Last 17 March, I was in Davao de Oro to witness the groundbreaking of the Mawab Super Health Center. The day before, I also graced the groundbreaking ceremony of the SHC in Romblon town. The Labason SHC in Zamboanga del Norte likewise broke ground last week.

Finally, we have also been pushing for the creation of more specialty centers, especially outside of Metro Manila. These centers shall offer specialized care addressing particular conditions and managing cases requiring specialized training and equipment.

One of President Ferdinand Marcos Jr.’s priorities was to build specialty hospitals in the provinces and we are grateful that he followed through on this in his first State of the Nation Address and also included this among the health-related legislative agenda in the Philippine Development Plan 2023-2028.

It is my continuing advocacy to bring our government closer to the people. In line with this, I continued to personally lead a series of relief operations for our less fortunate Filipinos last week. They include 500 indigents in Mawab, Davao de Oro; another 500 in Romblon, Romblon; 500 more in Sta. Cruz, Laguna; and 759 flood victims in Davao City.

My outreach teams also aided 66 indigents in San Manuel and Ramos, and 166 in Concepcion, Tarlac; as well as 50 in South Upi, Maguindanao del Sur.

In observance of Fire Prevention Month, I continue to help fire victims recover while advocating for better fire response and prevention efforts to protect communities from harm. Let us always remain vigilant and value the life of every Filipino by remembering that things once lost may be bought again, damaged properties can be rebuilt again, money once spent can be earned again, but life once lost is lost forever.

Moreover, the Bureau of Fire Protection is currently undergoing a modernization program pursuant to Republic Act 11589, otherwise known as the BFP Modernization Act of 2021, which I primarily authored and co-sponsored.
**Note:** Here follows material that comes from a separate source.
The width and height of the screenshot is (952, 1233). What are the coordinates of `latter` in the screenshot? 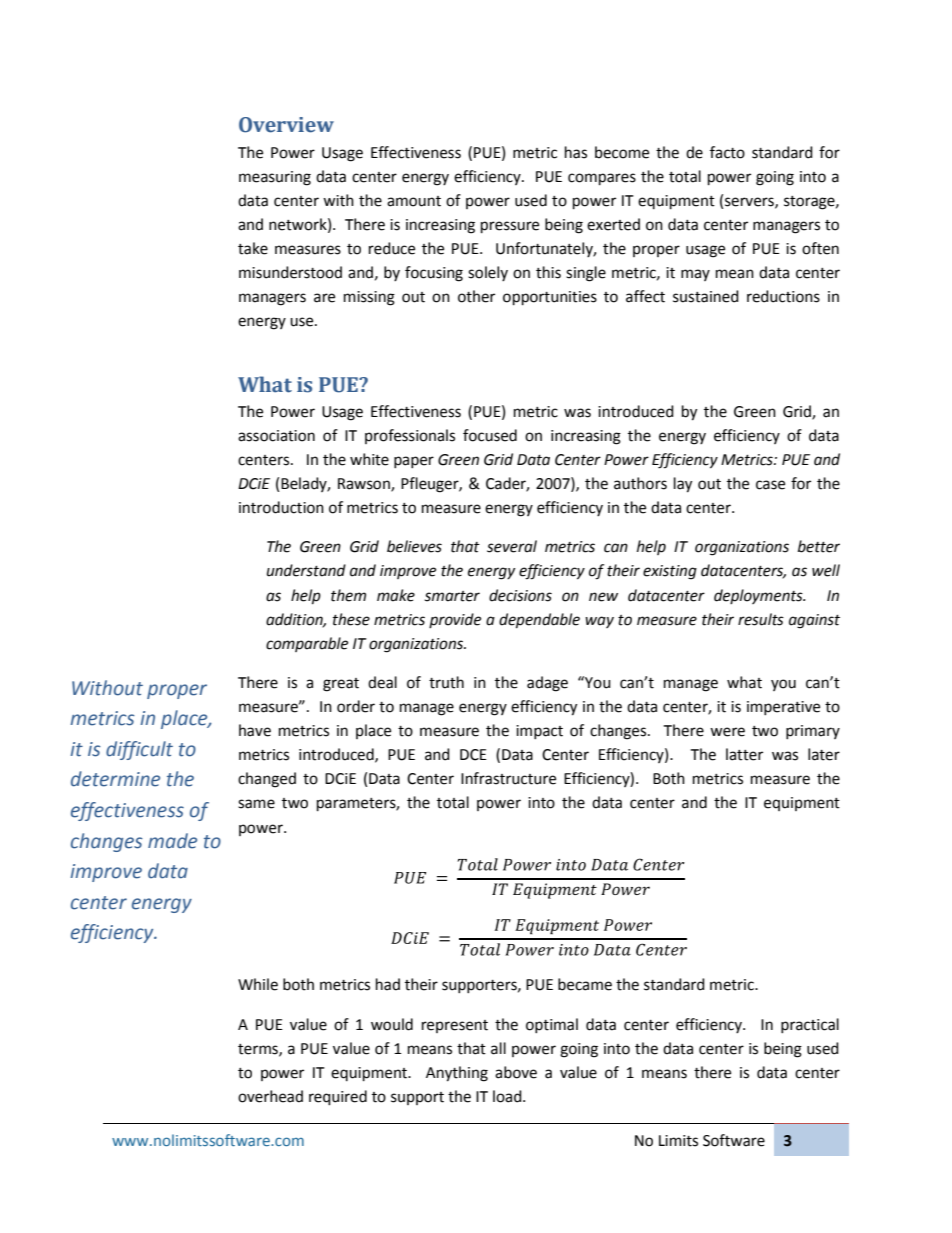 It's located at (744, 754).
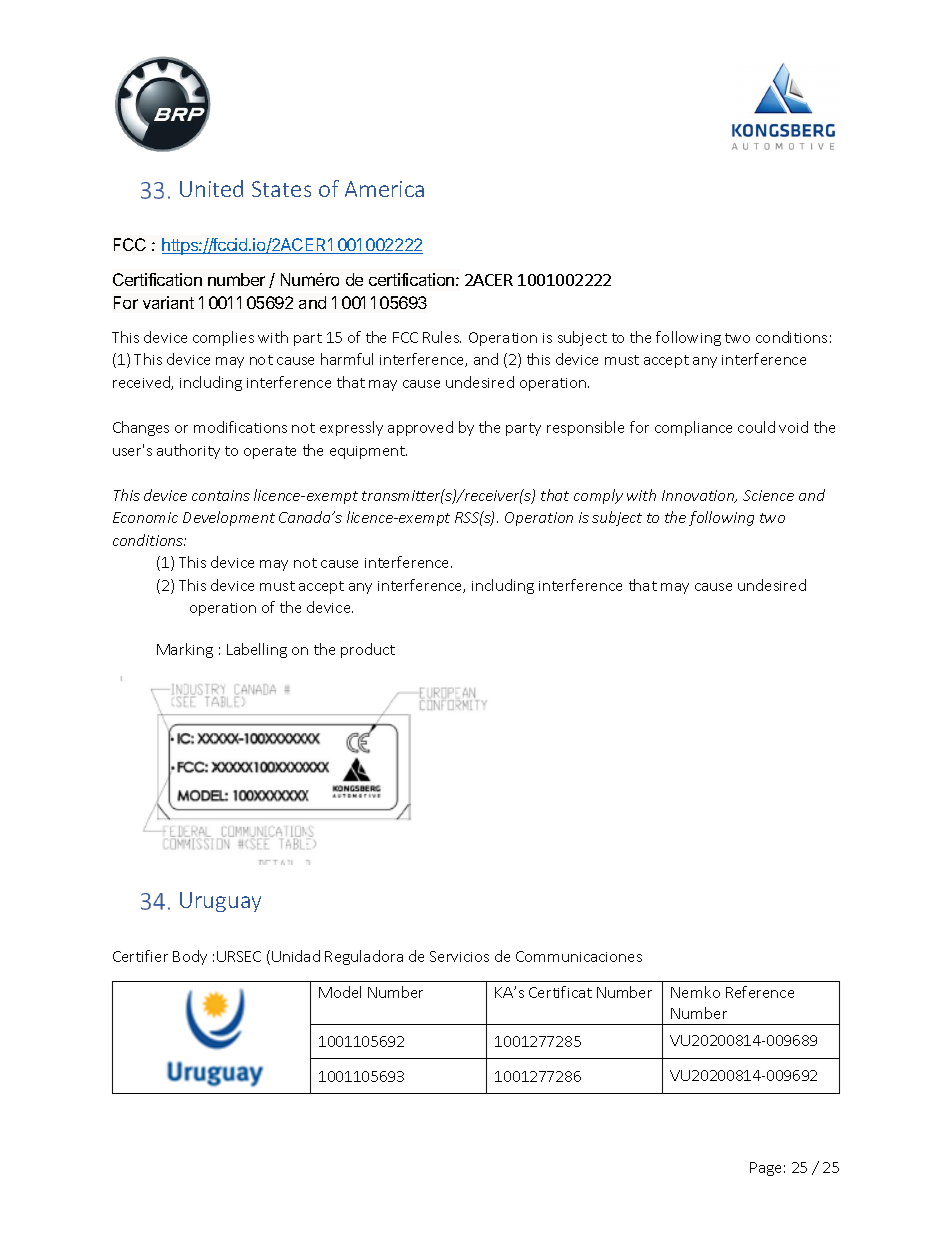 The image size is (952, 1233). What do you see at coordinates (756, 427) in the screenshot?
I see `could` at bounding box center [756, 427].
It also mandates the BFP to conduct monthly fire prevention campaigns and information drives in partnership with local communities.

Last week, I personally aided 119 fire victims in Cainta and Taytay, Rizal while my team also assisted fire-hit communities in Puerto Princesa City, Palawan; Cebu City and Lapu-Lapu City, Cebu; Mainit, Surigao del Norte; Datu Salibo, Maguindanao del Sur; Tacurong City and Palimbang in Sultan Kudarat; Koronadal City, Surallah, and General Santos City in South Cotabato; and in M’lang and Pikit in North Cotabato.

As the government serves as a lifeline for many of our needy, hopeless and helpless Filipinos, I hope we can all continue working together to bring public services, particularly healthcare, closer to our people and provide a safer and more comfortable life for all.